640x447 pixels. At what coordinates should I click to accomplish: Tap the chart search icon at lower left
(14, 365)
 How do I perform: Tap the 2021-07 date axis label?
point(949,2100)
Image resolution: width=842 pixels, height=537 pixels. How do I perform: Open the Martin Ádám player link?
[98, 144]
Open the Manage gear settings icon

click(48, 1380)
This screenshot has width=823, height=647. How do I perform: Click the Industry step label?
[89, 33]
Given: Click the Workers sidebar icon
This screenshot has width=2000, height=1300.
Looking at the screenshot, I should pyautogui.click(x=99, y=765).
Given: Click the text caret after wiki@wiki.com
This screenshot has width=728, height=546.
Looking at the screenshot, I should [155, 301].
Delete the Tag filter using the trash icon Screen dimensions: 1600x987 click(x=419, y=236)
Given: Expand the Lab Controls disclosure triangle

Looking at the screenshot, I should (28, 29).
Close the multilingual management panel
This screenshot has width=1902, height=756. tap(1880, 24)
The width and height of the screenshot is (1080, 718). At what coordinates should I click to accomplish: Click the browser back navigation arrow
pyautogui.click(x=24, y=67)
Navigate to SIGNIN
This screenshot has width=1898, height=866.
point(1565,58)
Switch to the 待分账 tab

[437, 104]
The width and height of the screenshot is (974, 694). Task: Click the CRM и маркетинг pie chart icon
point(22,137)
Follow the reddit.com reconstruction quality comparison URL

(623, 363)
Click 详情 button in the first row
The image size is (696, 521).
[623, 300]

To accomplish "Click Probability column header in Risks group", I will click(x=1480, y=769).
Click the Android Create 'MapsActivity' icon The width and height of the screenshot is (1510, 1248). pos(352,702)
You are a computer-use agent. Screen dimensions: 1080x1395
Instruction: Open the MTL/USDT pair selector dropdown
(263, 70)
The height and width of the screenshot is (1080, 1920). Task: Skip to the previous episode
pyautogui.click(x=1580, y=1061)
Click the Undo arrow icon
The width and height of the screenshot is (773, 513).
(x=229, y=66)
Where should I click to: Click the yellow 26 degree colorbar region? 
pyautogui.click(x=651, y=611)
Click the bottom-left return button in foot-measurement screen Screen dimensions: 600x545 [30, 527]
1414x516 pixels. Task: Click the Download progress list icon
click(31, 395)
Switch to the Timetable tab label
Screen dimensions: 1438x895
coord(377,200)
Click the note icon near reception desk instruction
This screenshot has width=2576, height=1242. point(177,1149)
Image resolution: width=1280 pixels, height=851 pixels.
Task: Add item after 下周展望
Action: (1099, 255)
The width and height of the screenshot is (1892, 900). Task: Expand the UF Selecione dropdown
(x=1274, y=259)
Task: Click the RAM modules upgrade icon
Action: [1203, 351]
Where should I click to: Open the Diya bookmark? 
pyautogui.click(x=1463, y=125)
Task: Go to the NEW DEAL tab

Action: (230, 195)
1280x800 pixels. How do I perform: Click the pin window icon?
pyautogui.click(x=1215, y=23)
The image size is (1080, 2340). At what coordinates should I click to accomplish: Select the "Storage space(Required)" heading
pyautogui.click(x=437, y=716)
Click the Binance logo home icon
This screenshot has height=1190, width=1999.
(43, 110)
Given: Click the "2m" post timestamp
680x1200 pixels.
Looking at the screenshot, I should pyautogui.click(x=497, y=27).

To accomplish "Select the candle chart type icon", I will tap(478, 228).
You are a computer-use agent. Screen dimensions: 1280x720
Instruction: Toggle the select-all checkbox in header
☆ ☆ ☆ ☆
• WHAT YOU HAVE TO DO: Copy out every one of the records above, keeping each line as it is.

• FINAL ANSWER:
640x447 pixels. At what coordinates should I click to accomplish: Tap the chart search icon at lower left
(14, 365)
 How do I perform: Tap the 2021-07 date axis label?
point(949,2100)
Image resolution: width=842 pixels, height=537 pixels. How do I perform: Open the Martin Ádám player link?
[98, 144]
Open the Manage gear settings icon

click(48, 1380)
This screenshot has width=823, height=647. How do I perform: Click the Industry step label?
[89, 33]
Given: Click the Workers sidebar icon
This screenshot has width=2000, height=1300.
Looking at the screenshot, I should pyautogui.click(x=99, y=765).
Given: Click the text caret after wiki@wiki.com
This screenshot has width=728, height=546.
Looking at the screenshot, I should [155, 301].
Delete the Tag filter using the trash icon Screen dimensions: 1600x987 click(x=419, y=236)
Given: Expand the Lab Controls disclosure triangle

Looking at the screenshot, I should (28, 29).
Close the multilingual management panel
This screenshot has width=1902, height=756. tap(1880, 24)
The width and height of the screenshot is (1080, 718). At what coordinates should I click to accomplish: Click the browser back navigation arrow
pyautogui.click(x=24, y=67)
Navigate to SIGNIN
This screenshot has width=1898, height=866.
point(1565,58)
Switch to the 待分账 tab

[437, 104]
The width and height of the screenshot is (974, 694). Task: Click the CRM и маркетинг pie chart icon
point(22,137)
Follow the reddit.com reconstruction quality comparison URL

(623, 363)
Click 详情 button in the first row
The image size is (696, 521).
[623, 300]

To accomplish "Click Probability column header in Risks group", I will click(x=1480, y=769).
Click the Android Create 'MapsActivity' icon The width and height of the screenshot is (1510, 1248). pos(352,702)
You are a computer-use agent. Screen dimensions: 1080x1395
Instruction: Open the MTL/USDT pair selector dropdown
(263, 70)
The height and width of the screenshot is (1080, 1920). Task: Skip to the previous episode
pyautogui.click(x=1580, y=1061)
Click the Undo arrow icon
The width and height of the screenshot is (773, 513).
(x=229, y=66)
Where should I click to: Click the yellow 26 degree colorbar region? 
pyautogui.click(x=651, y=611)
Click the bottom-left return button in foot-measurement screen Screen dimensions: 600x545 [30, 527]
1414x516 pixels. Task: Click the Download progress list icon
click(31, 395)
Switch to the Timetable tab label
Screen dimensions: 1438x895
coord(377,200)
Click the note icon near reception desk instruction
This screenshot has width=2576, height=1242. point(177,1149)
Image resolution: width=1280 pixels, height=851 pixels.
Task: Add item after 下周展望
Action: (1099, 255)
The width and height of the screenshot is (1892, 900). Task: Expand the UF Selecione dropdown
(x=1274, y=259)
Task: Click the RAM modules upgrade icon
Action: [1203, 351]
Where should I click to: Open the Diya bookmark? 
pyautogui.click(x=1463, y=125)
Task: Go to the NEW DEAL tab

Action: (230, 195)
1280x800 pixels. How do I perform: Click the pin window icon?
pyautogui.click(x=1215, y=23)
The image size is (1080, 2340). At what coordinates should I click to accomplish: Select the "Storage space(Required)" heading
pyautogui.click(x=437, y=716)
Click the Binance logo home icon
This screenshot has height=1190, width=1999.
(43, 110)
Given: Click the "2m" post timestamp
680x1200 pixels.
Looking at the screenshot, I should pyautogui.click(x=497, y=27).

To accomplish "Select the candle chart type icon", I will tap(478, 228).
You are a computer-use agent. Screen dimensions: 1280x720
Instruction: Toggle the select-all checkbox in header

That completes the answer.